Aim of the exercise
Repeat the data below word for word, starting with the line containing "Where should I click to: Open the" and going on through the line containing "Action: pos(595,47)".

Stored records
------------
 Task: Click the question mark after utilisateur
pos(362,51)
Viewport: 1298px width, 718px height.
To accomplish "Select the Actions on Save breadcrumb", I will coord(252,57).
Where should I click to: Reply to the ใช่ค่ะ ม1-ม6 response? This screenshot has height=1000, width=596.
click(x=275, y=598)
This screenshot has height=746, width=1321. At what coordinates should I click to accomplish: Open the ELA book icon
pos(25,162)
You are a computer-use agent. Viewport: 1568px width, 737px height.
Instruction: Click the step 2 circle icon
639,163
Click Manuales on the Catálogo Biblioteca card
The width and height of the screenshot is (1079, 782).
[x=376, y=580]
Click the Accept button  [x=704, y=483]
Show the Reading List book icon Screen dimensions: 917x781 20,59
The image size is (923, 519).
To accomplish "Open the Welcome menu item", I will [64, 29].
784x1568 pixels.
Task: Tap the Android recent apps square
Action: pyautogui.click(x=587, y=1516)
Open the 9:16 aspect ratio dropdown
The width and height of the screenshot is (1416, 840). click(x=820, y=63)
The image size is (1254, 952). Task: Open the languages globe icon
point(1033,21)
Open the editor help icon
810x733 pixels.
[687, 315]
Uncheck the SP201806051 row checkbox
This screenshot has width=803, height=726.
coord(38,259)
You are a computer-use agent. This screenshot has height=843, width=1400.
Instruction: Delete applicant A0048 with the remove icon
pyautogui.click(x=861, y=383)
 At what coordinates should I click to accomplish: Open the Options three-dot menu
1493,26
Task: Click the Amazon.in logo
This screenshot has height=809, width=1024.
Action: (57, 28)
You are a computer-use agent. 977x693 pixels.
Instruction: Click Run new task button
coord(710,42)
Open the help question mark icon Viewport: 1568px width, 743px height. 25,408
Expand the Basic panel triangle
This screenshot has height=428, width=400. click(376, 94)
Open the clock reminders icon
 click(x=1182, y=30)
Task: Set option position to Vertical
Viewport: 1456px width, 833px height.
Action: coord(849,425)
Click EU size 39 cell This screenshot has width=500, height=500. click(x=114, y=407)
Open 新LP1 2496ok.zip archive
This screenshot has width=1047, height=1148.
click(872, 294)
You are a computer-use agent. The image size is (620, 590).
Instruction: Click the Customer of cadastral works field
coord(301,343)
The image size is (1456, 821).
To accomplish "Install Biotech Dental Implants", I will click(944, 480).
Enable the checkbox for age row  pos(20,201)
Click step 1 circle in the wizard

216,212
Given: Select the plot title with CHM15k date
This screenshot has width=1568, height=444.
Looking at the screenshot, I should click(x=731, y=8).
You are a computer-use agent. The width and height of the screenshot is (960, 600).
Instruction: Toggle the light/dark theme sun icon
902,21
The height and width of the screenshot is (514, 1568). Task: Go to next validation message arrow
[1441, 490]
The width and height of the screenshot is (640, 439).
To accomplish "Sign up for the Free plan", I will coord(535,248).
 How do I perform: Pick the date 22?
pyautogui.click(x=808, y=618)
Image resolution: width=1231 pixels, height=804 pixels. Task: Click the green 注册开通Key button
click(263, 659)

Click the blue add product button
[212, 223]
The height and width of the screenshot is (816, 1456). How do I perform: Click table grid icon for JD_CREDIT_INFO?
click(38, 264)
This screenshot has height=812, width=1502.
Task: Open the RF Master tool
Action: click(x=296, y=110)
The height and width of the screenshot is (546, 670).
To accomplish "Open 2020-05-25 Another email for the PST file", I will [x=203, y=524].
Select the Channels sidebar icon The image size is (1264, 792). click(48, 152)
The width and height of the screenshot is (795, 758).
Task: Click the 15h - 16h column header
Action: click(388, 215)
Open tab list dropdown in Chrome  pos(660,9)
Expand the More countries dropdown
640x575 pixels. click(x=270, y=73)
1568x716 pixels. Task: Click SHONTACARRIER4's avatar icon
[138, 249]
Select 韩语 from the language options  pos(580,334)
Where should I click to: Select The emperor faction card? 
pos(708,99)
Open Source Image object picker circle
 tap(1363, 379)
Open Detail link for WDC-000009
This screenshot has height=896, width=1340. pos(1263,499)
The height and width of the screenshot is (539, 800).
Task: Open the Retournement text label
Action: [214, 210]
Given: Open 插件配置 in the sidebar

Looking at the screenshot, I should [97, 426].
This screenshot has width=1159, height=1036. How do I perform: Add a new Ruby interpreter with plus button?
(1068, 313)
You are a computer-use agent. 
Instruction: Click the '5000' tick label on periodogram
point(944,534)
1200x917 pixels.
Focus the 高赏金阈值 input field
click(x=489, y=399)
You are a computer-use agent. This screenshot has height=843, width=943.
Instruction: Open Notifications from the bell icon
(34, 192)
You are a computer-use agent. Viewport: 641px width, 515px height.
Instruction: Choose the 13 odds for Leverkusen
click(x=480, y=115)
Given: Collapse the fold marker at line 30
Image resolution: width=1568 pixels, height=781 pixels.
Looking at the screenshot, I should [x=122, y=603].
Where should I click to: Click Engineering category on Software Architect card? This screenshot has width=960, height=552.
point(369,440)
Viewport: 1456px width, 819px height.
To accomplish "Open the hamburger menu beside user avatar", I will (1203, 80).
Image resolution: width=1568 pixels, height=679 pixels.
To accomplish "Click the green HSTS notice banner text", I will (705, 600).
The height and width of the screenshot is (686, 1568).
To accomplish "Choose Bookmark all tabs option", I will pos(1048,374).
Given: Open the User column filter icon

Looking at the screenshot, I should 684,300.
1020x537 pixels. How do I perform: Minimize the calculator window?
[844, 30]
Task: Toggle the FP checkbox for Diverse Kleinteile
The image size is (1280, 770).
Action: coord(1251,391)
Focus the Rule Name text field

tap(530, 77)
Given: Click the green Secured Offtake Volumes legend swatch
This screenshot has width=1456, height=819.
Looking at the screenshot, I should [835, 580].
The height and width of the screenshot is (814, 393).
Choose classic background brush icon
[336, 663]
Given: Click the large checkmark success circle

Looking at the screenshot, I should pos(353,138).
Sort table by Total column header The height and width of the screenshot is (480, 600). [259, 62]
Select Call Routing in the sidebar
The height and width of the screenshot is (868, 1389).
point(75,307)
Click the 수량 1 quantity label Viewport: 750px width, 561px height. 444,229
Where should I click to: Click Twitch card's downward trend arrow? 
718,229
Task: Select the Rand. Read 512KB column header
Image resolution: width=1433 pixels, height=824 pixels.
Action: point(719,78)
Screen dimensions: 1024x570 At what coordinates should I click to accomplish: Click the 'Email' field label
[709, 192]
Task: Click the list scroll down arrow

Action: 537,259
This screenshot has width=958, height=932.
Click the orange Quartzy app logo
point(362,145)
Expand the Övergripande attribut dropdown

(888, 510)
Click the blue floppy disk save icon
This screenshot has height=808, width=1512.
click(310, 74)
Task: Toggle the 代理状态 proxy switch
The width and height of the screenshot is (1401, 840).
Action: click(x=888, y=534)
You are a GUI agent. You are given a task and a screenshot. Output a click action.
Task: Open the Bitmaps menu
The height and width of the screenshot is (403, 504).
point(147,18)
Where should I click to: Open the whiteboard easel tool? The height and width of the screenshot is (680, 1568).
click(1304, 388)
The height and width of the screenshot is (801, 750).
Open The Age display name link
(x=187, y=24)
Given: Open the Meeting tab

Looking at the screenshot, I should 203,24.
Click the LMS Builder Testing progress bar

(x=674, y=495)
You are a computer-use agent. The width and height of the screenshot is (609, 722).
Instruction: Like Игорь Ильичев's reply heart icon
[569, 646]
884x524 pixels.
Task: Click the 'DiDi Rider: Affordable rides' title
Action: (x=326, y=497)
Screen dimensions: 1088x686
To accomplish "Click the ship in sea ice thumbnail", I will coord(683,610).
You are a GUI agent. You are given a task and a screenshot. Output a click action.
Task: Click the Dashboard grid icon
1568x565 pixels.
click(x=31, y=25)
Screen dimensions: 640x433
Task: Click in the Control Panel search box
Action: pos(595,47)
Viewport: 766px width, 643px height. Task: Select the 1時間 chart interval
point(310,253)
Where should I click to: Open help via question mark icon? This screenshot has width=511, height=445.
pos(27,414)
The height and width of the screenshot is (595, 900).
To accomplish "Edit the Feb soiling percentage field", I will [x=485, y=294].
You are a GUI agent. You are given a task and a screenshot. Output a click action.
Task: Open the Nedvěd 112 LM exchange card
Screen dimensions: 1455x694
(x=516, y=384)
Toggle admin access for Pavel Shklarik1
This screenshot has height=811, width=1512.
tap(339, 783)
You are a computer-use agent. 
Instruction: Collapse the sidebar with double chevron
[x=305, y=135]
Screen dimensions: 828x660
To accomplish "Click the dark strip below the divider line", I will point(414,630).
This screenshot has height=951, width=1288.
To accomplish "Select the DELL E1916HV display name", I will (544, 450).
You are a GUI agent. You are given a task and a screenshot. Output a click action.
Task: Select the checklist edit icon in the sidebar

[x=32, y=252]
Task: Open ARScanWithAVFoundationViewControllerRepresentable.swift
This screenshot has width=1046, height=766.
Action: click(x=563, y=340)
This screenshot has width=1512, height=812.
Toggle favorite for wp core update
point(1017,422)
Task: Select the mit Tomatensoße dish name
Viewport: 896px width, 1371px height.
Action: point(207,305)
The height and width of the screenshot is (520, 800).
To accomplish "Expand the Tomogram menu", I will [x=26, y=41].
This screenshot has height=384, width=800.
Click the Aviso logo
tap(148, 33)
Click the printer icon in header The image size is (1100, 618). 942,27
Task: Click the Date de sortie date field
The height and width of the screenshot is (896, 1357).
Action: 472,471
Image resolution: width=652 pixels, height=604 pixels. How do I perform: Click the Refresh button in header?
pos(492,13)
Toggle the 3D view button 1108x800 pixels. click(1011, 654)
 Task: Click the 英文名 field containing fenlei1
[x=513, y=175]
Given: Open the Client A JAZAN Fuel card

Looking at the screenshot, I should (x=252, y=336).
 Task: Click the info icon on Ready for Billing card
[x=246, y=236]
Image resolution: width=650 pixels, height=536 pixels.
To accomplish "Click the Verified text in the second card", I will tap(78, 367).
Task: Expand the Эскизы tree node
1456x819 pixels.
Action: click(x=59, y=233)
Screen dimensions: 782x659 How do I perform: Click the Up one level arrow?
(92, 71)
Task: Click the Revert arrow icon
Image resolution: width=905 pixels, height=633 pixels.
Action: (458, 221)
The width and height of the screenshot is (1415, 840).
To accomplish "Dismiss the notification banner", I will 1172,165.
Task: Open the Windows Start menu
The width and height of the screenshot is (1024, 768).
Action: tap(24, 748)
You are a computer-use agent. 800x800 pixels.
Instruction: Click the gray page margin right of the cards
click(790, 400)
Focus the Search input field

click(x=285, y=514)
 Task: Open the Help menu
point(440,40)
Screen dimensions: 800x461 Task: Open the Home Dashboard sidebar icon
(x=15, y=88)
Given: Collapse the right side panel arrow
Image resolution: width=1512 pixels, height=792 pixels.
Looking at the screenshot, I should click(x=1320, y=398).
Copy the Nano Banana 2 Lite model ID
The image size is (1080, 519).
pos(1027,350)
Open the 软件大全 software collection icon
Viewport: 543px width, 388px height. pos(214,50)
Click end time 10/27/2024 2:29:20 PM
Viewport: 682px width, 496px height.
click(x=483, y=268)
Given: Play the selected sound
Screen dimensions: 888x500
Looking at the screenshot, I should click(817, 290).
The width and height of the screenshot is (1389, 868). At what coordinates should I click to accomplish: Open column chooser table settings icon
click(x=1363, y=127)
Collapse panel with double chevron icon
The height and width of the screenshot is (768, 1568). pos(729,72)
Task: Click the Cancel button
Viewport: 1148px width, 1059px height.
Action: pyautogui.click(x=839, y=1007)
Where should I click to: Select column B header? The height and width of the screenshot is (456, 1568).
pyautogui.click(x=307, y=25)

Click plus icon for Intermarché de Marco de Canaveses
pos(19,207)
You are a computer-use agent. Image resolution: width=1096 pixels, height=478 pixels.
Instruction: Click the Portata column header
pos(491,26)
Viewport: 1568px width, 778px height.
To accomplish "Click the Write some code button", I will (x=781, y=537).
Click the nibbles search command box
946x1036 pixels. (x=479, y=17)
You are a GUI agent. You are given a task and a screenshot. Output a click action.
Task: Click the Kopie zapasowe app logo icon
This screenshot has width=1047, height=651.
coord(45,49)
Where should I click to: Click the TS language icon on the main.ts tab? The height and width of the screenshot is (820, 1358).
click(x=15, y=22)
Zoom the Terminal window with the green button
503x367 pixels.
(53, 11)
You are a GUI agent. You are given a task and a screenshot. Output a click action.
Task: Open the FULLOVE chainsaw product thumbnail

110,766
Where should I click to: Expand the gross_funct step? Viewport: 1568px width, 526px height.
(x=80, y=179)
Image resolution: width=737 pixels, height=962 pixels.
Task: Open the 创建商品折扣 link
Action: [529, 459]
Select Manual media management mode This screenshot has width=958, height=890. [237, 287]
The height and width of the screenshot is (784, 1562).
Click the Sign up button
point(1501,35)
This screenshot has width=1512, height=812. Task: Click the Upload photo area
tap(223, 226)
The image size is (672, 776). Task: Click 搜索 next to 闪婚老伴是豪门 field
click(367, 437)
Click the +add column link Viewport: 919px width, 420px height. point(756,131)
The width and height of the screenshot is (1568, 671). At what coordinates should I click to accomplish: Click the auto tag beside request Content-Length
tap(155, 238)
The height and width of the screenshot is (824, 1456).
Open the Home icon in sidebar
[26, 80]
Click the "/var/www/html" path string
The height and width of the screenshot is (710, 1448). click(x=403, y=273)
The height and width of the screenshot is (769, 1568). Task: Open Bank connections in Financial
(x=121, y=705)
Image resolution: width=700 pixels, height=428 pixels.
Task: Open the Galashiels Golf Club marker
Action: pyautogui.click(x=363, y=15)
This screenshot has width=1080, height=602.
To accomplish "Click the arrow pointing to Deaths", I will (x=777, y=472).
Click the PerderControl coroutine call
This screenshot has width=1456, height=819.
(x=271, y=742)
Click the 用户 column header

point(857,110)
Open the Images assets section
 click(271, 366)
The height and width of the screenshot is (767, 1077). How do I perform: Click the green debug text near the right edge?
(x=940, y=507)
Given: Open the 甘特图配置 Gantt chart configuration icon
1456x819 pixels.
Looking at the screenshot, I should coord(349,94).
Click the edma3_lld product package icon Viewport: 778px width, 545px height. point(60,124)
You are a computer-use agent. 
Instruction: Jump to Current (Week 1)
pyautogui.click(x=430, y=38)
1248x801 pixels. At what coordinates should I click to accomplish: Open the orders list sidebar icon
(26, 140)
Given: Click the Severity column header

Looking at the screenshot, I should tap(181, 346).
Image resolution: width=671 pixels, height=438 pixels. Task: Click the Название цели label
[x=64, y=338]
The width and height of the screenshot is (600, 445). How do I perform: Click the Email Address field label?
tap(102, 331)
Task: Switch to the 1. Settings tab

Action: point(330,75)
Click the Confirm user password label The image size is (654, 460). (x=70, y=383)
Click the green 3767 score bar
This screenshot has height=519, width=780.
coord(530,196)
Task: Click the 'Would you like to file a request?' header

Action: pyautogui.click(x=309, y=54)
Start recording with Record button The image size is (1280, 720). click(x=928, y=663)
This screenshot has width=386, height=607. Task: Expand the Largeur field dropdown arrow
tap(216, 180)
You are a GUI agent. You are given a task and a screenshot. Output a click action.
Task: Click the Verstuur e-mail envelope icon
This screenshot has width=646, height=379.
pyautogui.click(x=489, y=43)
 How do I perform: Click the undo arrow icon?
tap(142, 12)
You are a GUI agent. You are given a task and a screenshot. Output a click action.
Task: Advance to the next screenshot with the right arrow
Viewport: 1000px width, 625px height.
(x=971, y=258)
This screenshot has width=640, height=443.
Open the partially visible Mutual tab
------------
Answer for the task
Where should I click to: Open the whiteboard easel tool? The height and width of the screenshot is (680, 1568).
click(1304, 388)
The height and width of the screenshot is (801, 750).
Open The Age display name link
(x=187, y=24)
Given: Open the Meeting tab

Looking at the screenshot, I should 203,24.
Click the LMS Builder Testing progress bar

(x=674, y=495)
You are a computer-use agent. The width and height of the screenshot is (609, 722).
Instruction: Like Игорь Ильичев's reply heart icon
[569, 646]
884x524 pixels.
Task: Click the 'DiDi Rider: Affordable rides' title
Action: (x=326, y=497)
Screen dimensions: 1088x686
To accomplish "Click the ship in sea ice thumbnail", I will coord(683,610).
You are a GUI agent. You are given a task and a screenshot. Output a click action.
Task: Click the Dashboard grid icon
1568x565 pixels.
click(x=31, y=25)
Screen dimensions: 640x433
Task: Click in the Control Panel search box
Action: pos(595,47)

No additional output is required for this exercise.